Arsul menilai sebelumnya jaksa tak pernah banding jika vonis hakim lebih berat dari tuntutan.

"Kita kritisi karena selama ini banding apabila vonis hukim kurang dari 2/3 tuntutan. Tapi tidak pernah ada jaksa banding karena hukuman lebih berat dari tuntutan," kata Arsul dalam diskusi di Jakarta, Selasa 16 Mei 2017.

Dijelaskan Arsul, dengan contoh kasus Angeline atau pembunuhan anak di bawah umur di Bali. Pria bernama Agus, salah salah satu terdakwa dituntut jaksa saat persidangan bahwa yang bersangkutan dianggap terbukti menyembunyikan mayat.

Namun, hakim dalam  kasus tersebut memutuskan bahwa Agus terbukti membantu melakukan pembunuhan, sehingga hukumannya lebih tinggi dari tuntutan. Namun, pada saat itu jaksa tak mengajukan banding.

Jika memang ada kebijakan banding, menurut Arsul, hal itu harus berlaku umum. Kedepannya hal ini dikhawatirkan akan menjadi masalah. Misalnya, jika jaksa menuntut atas suatu pasal, tapi hakim kemudian menjatuhkan vonisnya dengan pasal yang lain meskipun itu ada di dalam tuntutan, maka jaksa harus melakukan banding.

"Itu kan kebijakannya harus begitu.

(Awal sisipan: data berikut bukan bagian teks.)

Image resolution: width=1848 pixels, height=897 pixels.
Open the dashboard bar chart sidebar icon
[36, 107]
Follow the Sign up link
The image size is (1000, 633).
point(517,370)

Kalau hanya berlaku untuk Ahok, itu langkah hukum yang diskriminatif," kata dia.

Jaksa Agung M Prasetyo mengatakan jaksa akan banding ke Pengadilan Tinggi DKI Jakarta atas vonis dua tahun yang dijatuhkan ke terdakwa Basuki Tjahaja Purnama alias Ahok terkait perkara penodaan agama.

Seperti diketahui, Majelis Hakim Pengadilan Negeri Jakarta Utara telah memvonis Ahok dengan hukuman pidana penjara dua tahun, pada Selasa 9 Mei 2017 lalu.

Putusan majelis hakim itu lebih berat dibanding tuntutan Jaksa Penuntut Umum (JPU) yang cuma menuntut Gubernur DKI Jakarta non aktif itu dengan pidana penjara satu tahun dan dua tahun pidana percobaan.

"Nah di sini ada mekanisme yang bisa dilakukan ketika katakanlah saya dengar terdakwanya banding, jaksa pun tentunya sesuai dengan standar prosedur yang ada, ya kami juga mengajukan banding," kata Prasetyo di Kejaksaan Agung, Jakarta, Jumat, 12 Mei 2017.